#### EXERCISE DIRECTIONS:
Once you reach the line with "420x227 pixels.", transcribe it and every line after it to the end of the records, exactly, but not the pictures.
START EXCERPTED RECORDS
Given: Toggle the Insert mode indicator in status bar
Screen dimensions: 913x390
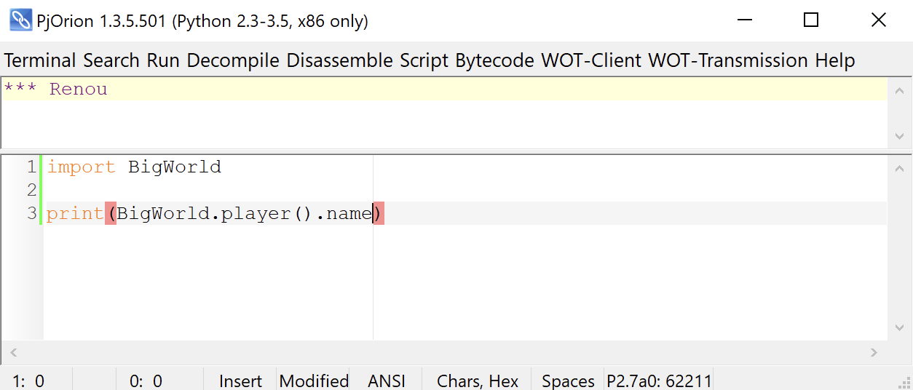Looking at the screenshot, I should click(240, 381).
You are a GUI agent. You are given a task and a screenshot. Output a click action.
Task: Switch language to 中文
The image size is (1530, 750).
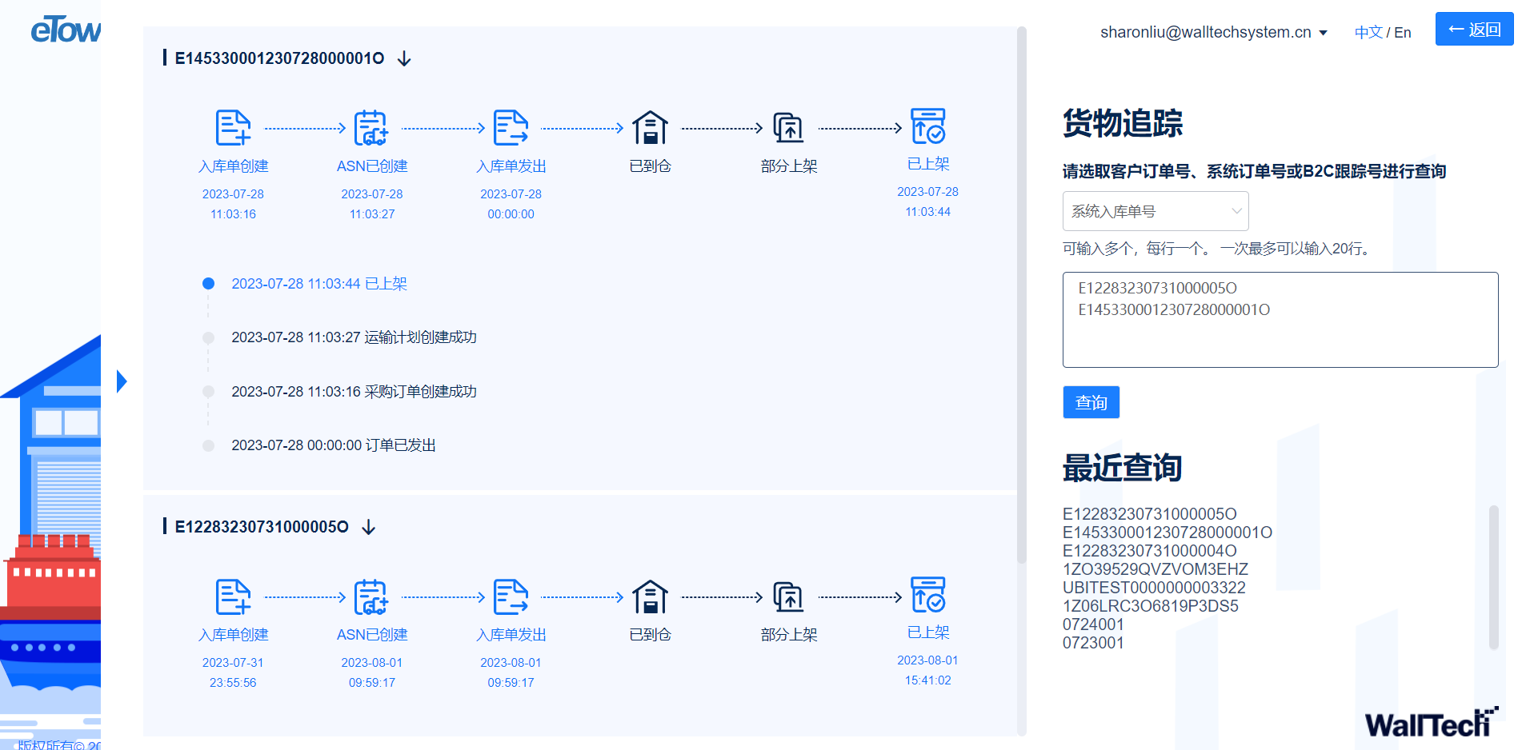[x=1368, y=33]
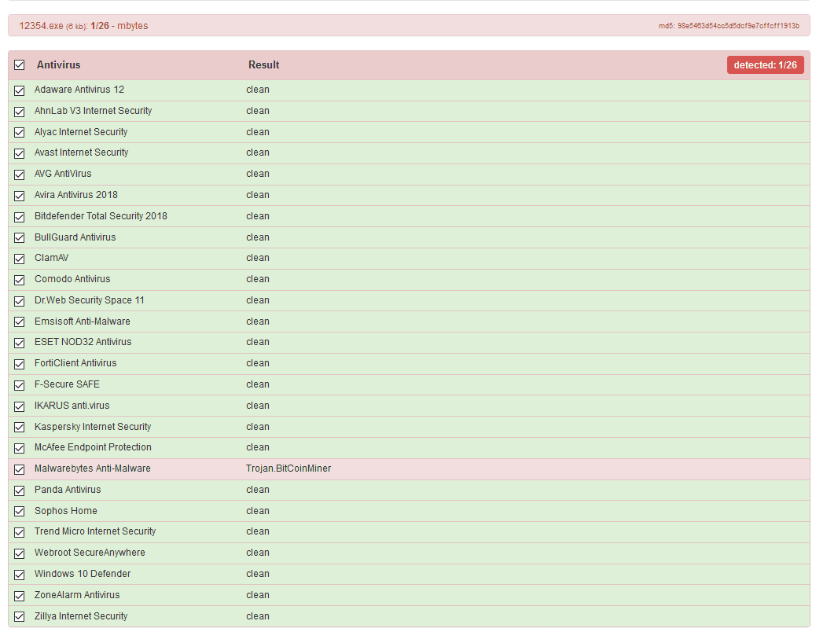Click the Result column header
The width and height of the screenshot is (827, 643).
click(263, 65)
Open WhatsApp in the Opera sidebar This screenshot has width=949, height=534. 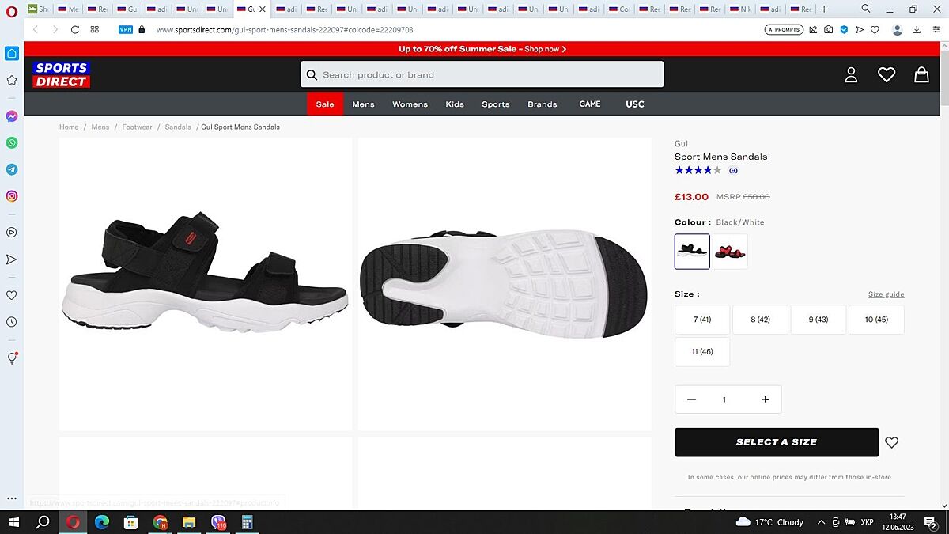pyautogui.click(x=12, y=143)
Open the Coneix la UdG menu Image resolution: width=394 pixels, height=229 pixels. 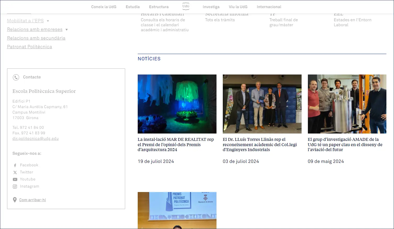click(x=104, y=7)
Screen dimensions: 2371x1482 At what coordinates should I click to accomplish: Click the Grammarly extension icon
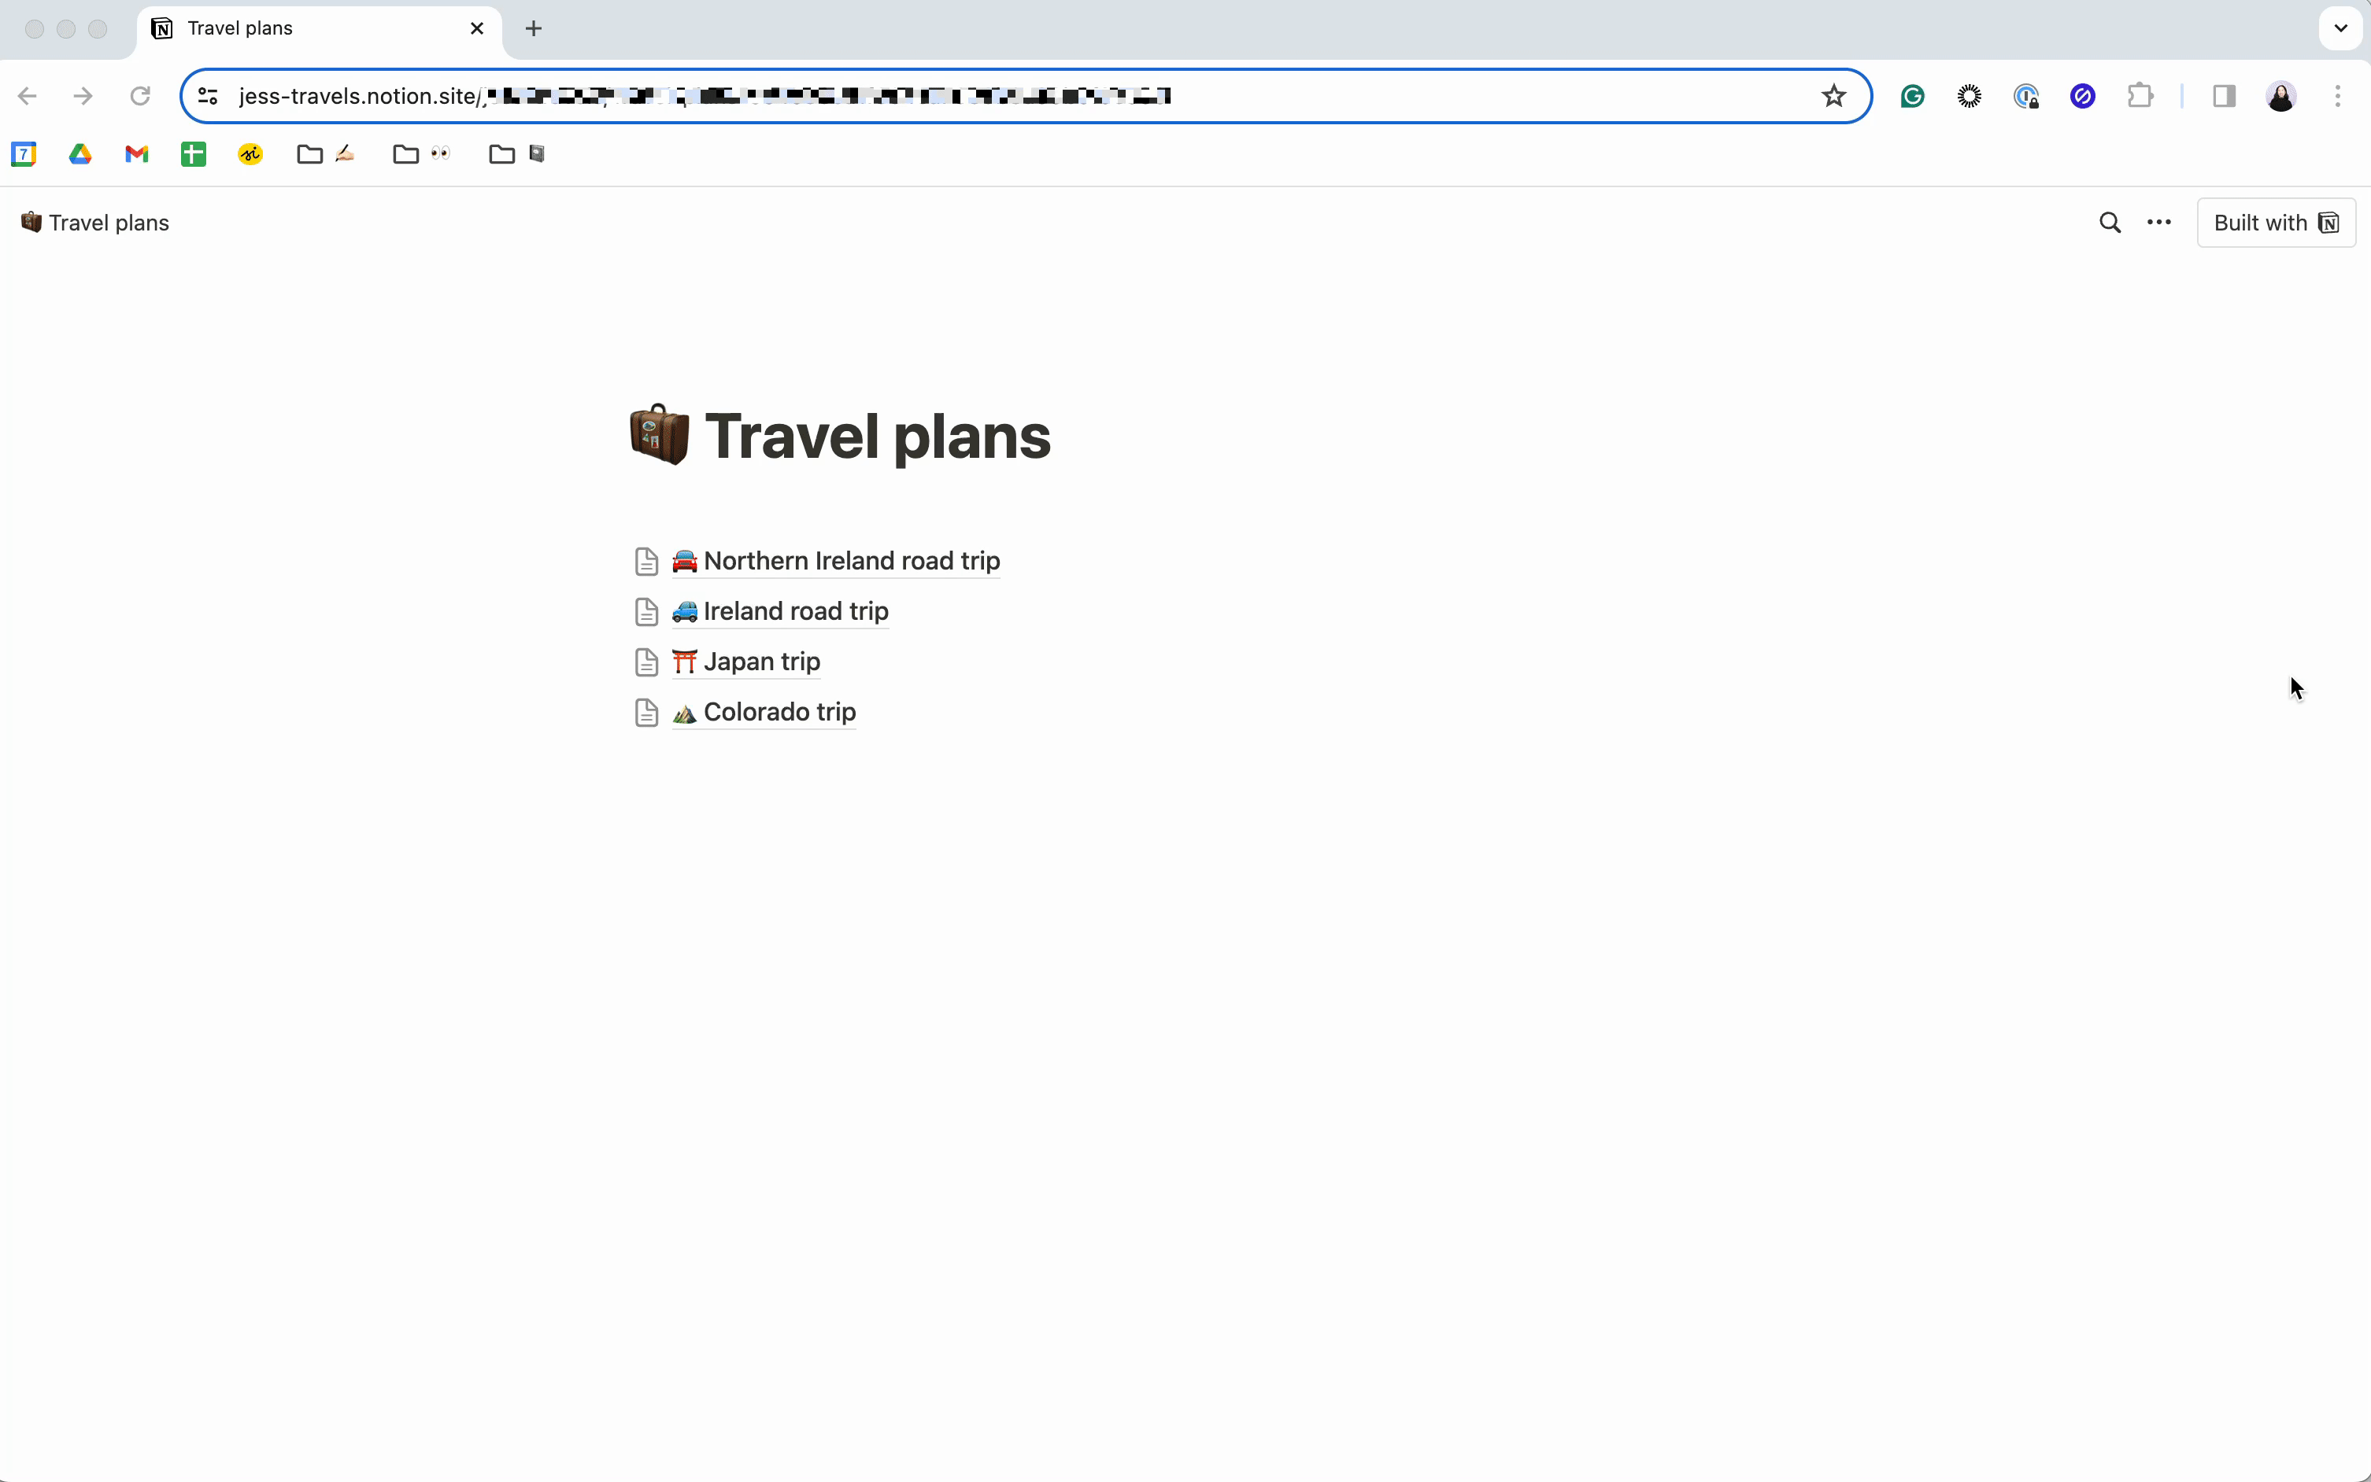(x=1913, y=96)
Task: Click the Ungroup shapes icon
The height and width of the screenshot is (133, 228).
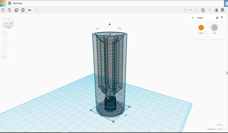Action: [x=203, y=10]
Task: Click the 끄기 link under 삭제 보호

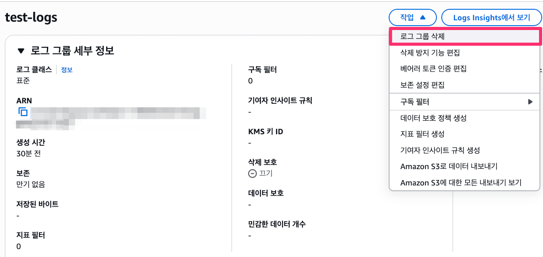Action: click(x=266, y=174)
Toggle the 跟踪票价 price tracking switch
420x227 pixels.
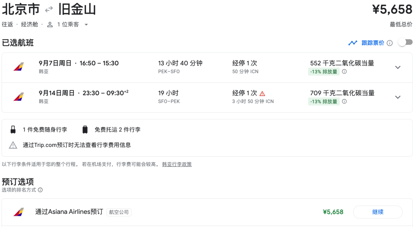tap(405, 43)
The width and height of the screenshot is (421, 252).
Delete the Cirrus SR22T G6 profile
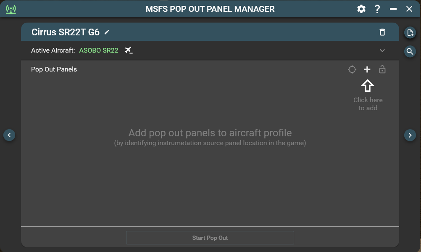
END EXCERPTED RECORDS
#### EXERCISE SOLUTION:
420x227 pixels.
tap(405, 43)
The width and height of the screenshot is (421, 252).
Delete the Cirrus SR22T G6 profile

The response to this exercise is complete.